Files
nano-vllm/nanovllm/kvcache/sparse/streaming_llm.py
2025-12-22 08:51:02 +08:00

85 lines
2.5 KiB
Python
Raw Blame History

This file contains ambiguous Unicode characters
This file contains Unicode characters that might be confused with other characters. If you think that this is intentional, you can safely ignore this warning. Use the Escape button to reveal them.
"""
StreamingLLM sparse attention policy.
Only keeps sink tokens (beginning) + recent tokens (end).
Intermediate context is discarded. This enables infinite-length
generation but loses intermediate context.
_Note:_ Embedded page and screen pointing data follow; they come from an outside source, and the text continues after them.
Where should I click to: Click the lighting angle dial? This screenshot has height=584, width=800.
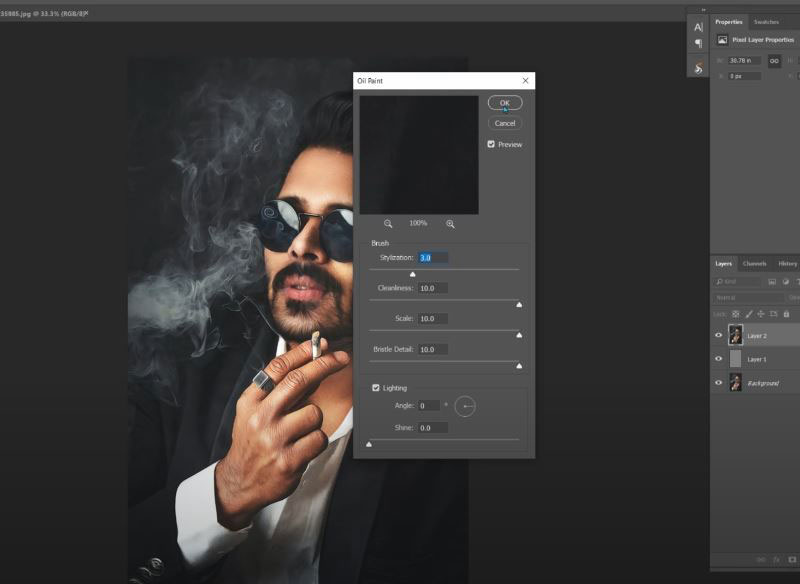click(x=465, y=406)
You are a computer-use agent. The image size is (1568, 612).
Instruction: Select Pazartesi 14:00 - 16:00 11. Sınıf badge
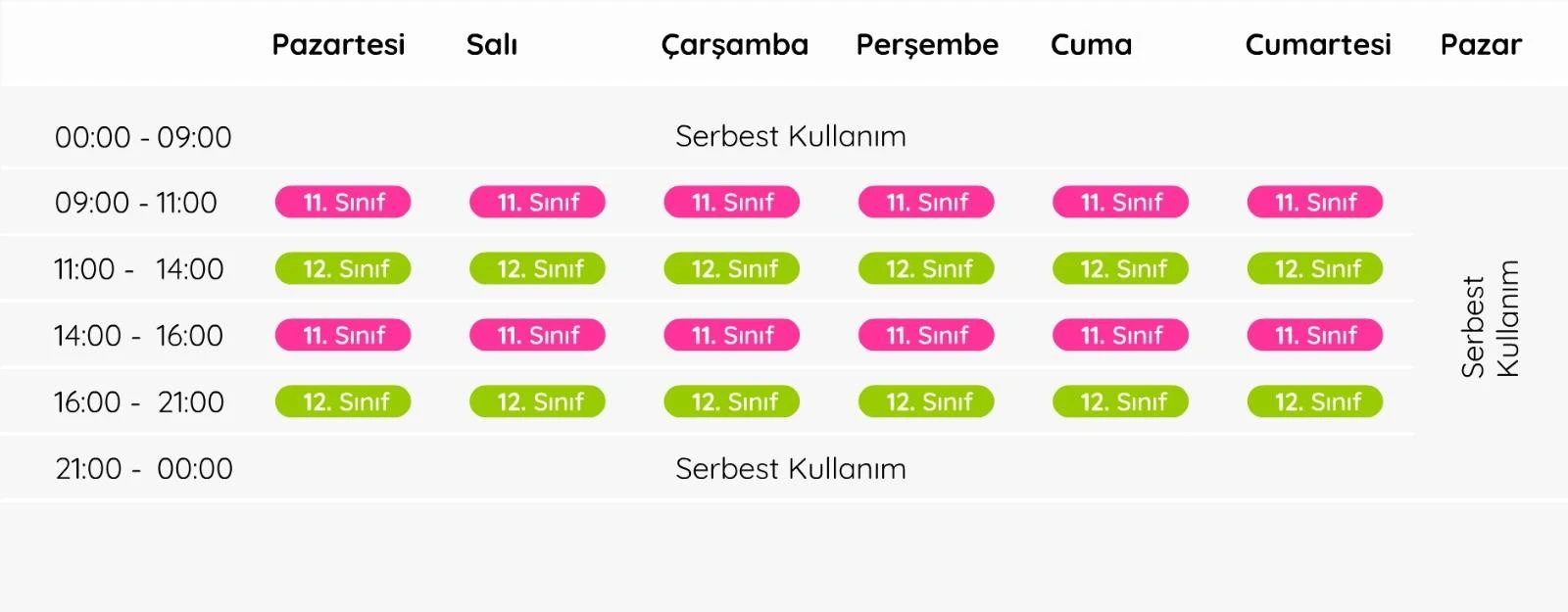pyautogui.click(x=343, y=336)
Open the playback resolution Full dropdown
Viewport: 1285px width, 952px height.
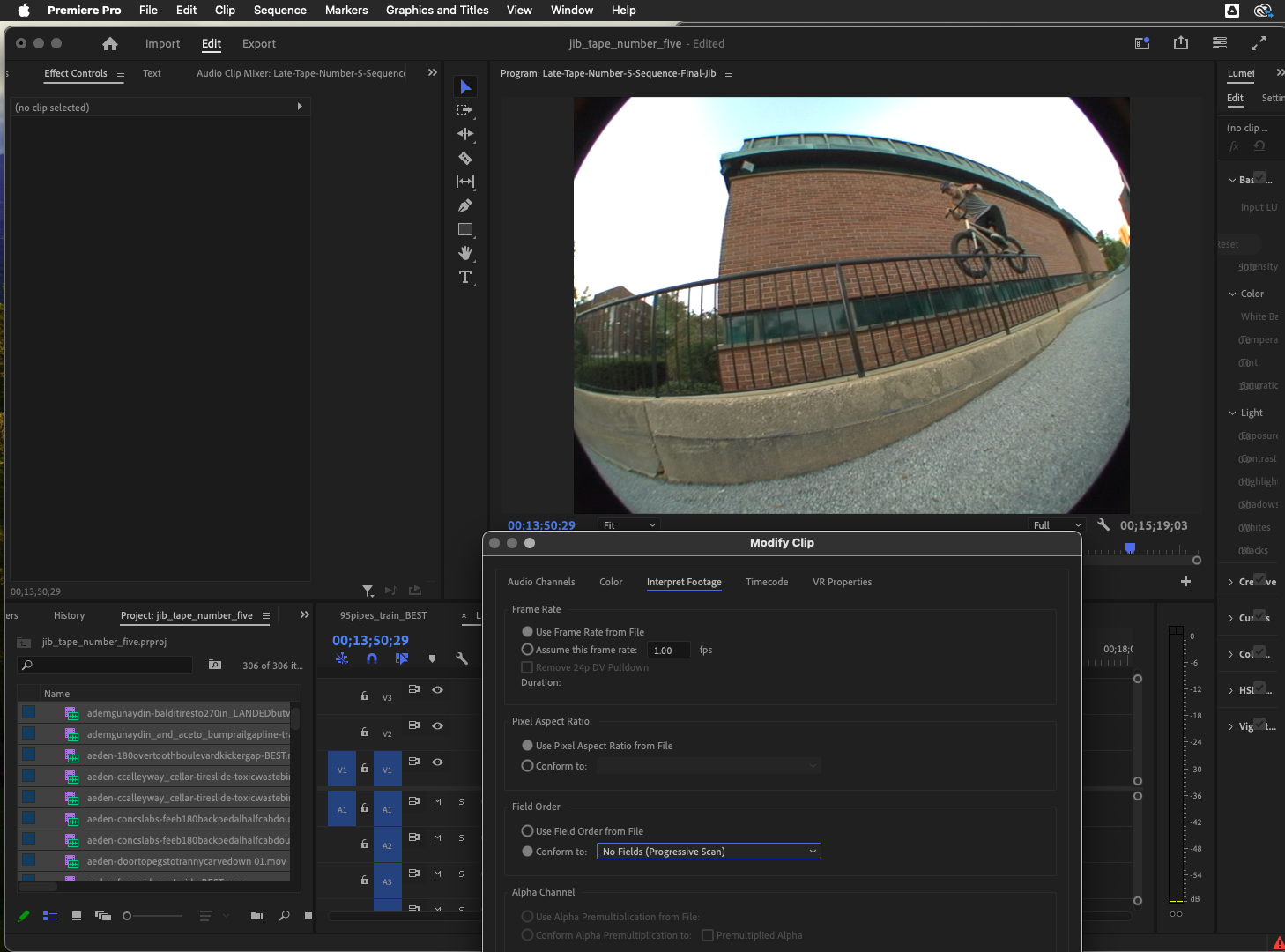pos(1054,524)
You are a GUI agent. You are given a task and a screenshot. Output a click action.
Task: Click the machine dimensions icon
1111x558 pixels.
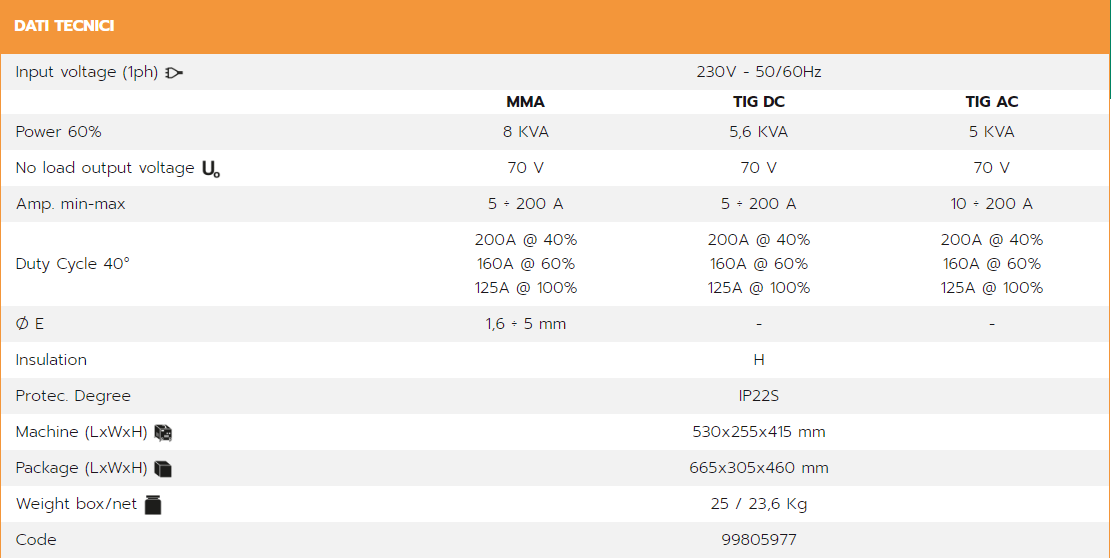[x=163, y=433]
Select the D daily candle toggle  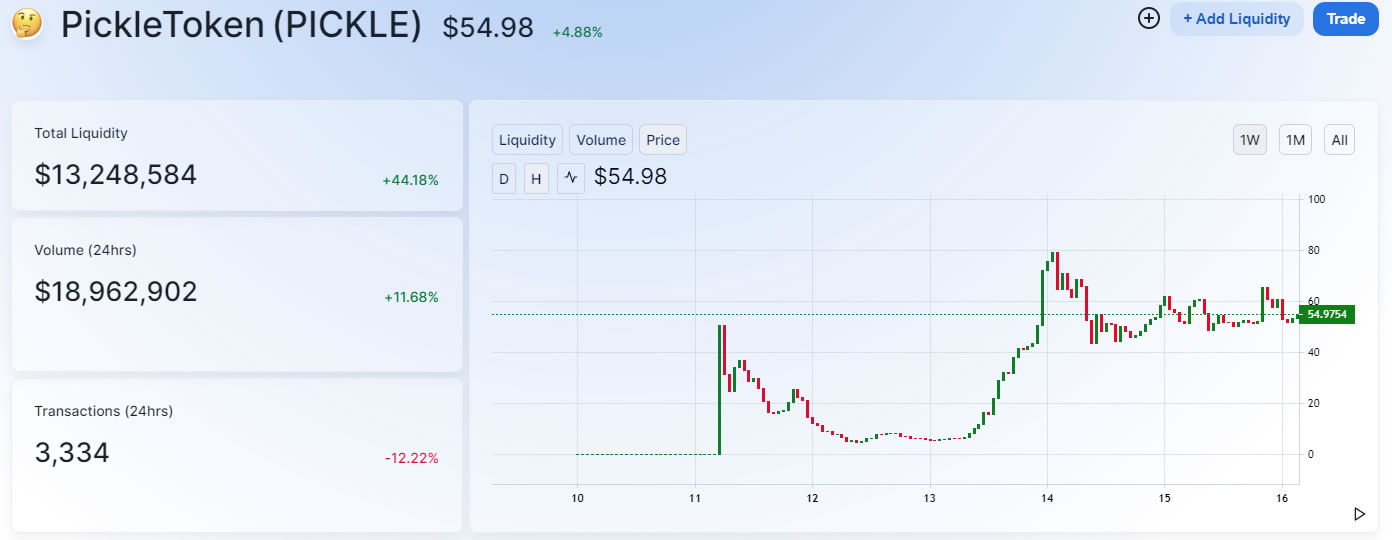[504, 179]
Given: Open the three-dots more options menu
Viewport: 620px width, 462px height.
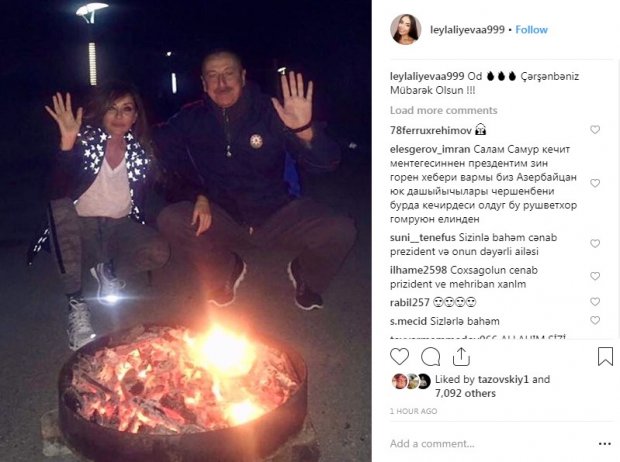Looking at the screenshot, I should pos(605,444).
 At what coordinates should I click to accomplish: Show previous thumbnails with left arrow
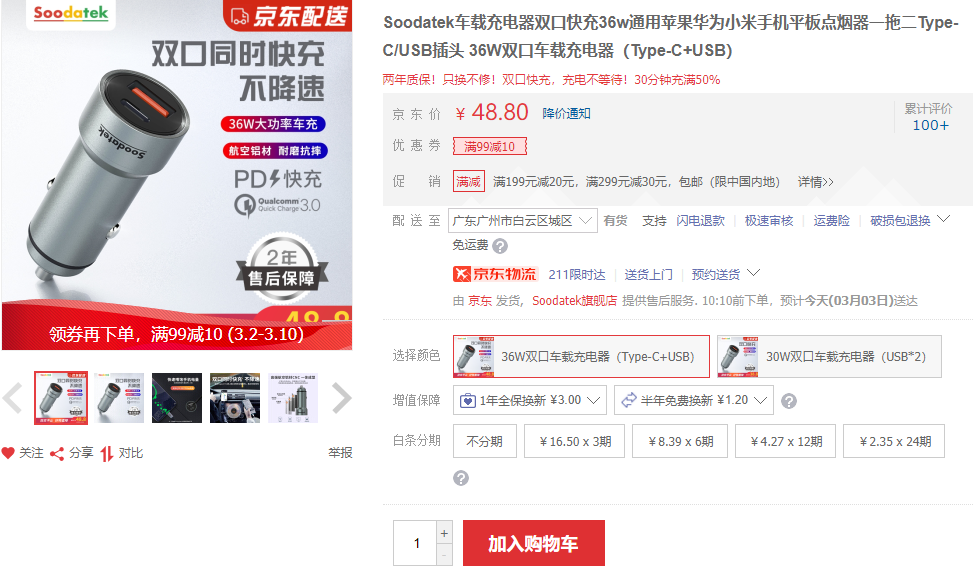tap(12, 399)
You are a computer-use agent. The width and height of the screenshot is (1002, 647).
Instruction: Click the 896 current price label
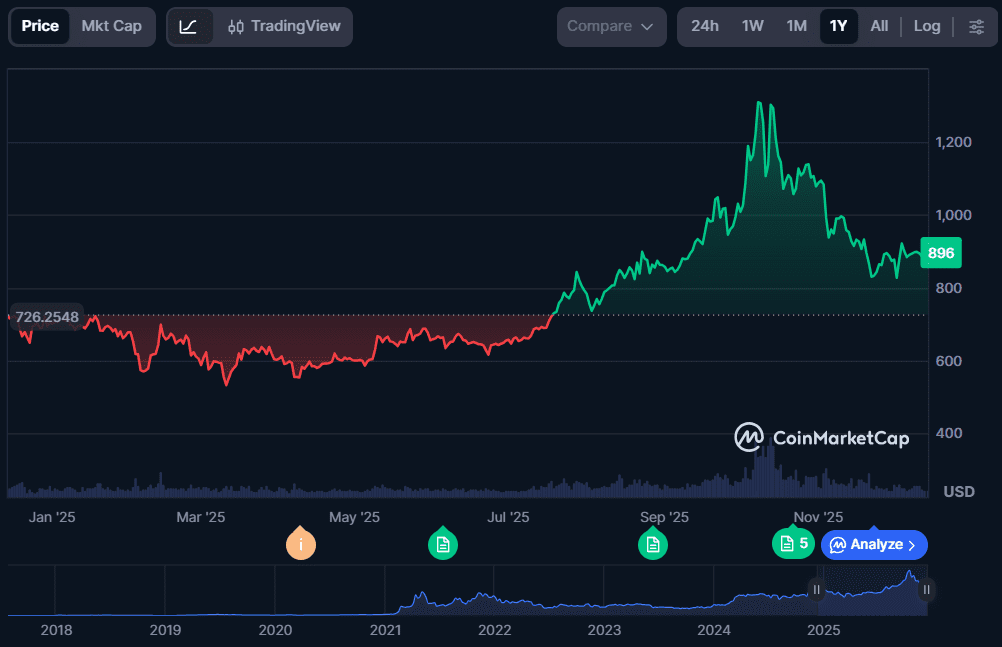click(941, 253)
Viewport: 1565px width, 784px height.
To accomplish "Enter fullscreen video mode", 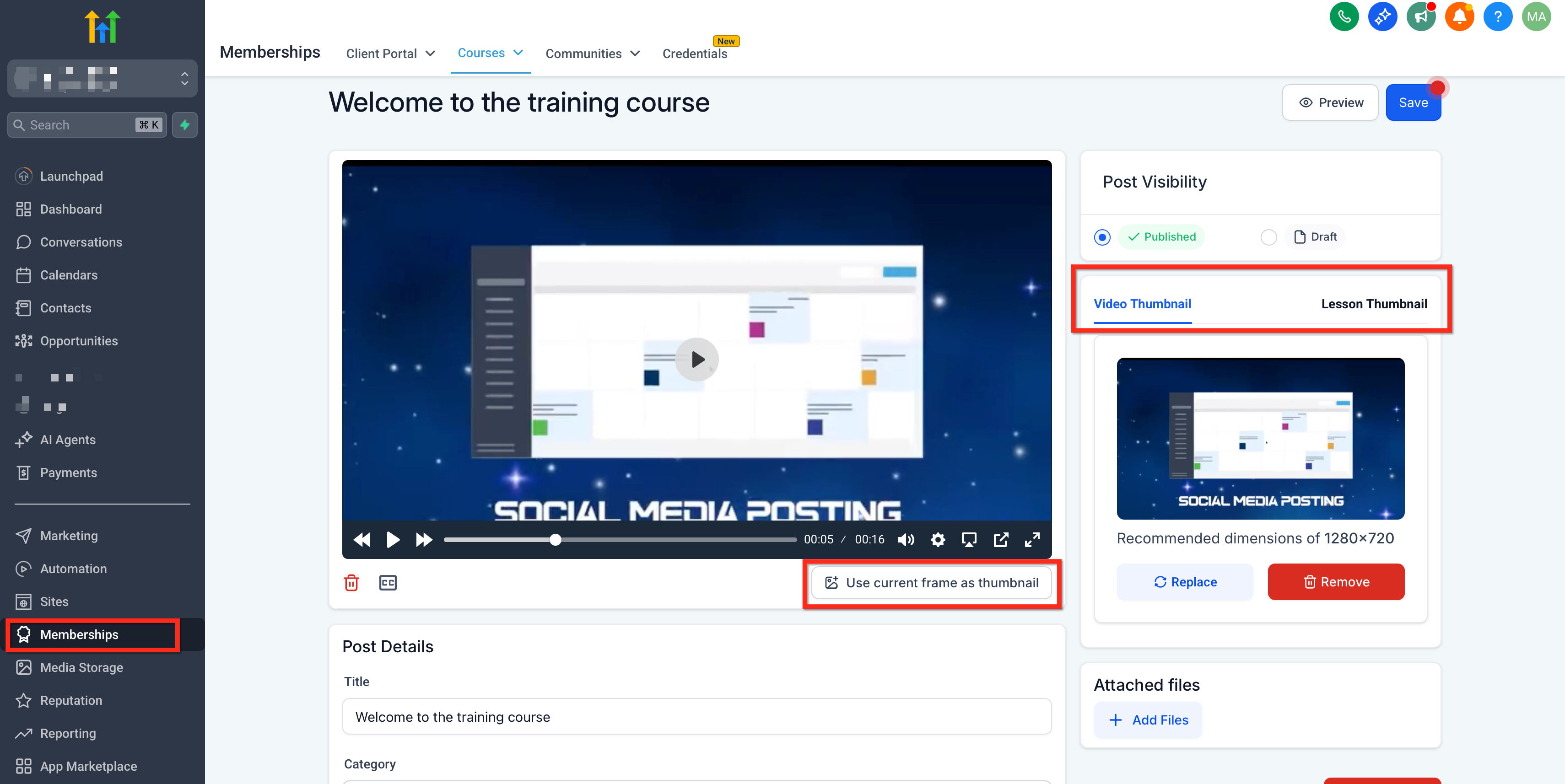I will 1031,539.
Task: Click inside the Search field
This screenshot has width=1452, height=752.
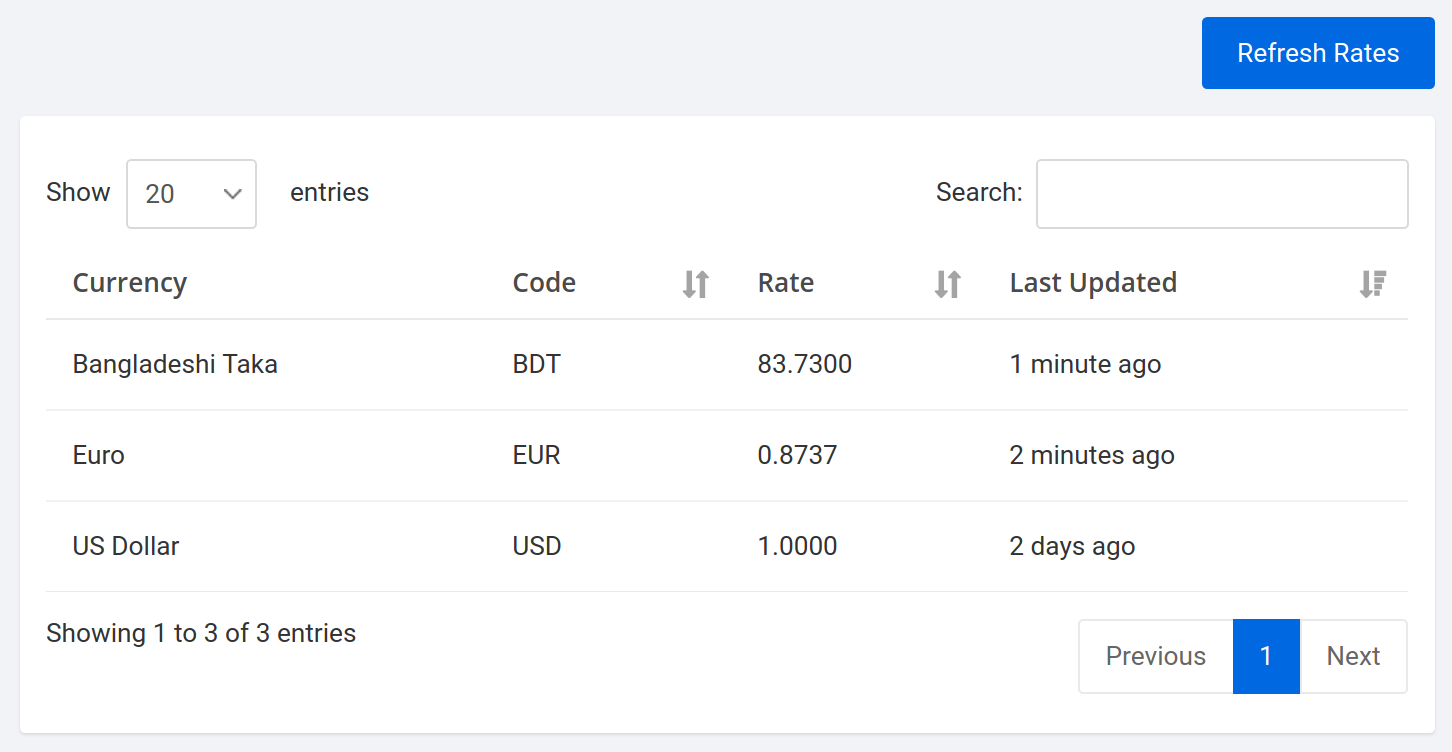Action: point(1221,193)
Reference: StreamingLLM paper on attention sinks.
"""
from dataclasses import dataclass
from typing import List
from .policy import SparsePolicy, PolicyContext
@dataclass
class StreamingLLMConfig:
"""Configuration for StreamingLLMPolicy."""
num_sink_blocks: int = 1
"""Number of blocks at the beginning to always include (attention sinks)."""
num_recent_blocks: int = 3
"""Number of most recent blocks to include (sliding window)."""
class StreamingLLMPolicy(SparsePolicy):
"""
StreamingLLM pattern: sink tokens + recent tokens only.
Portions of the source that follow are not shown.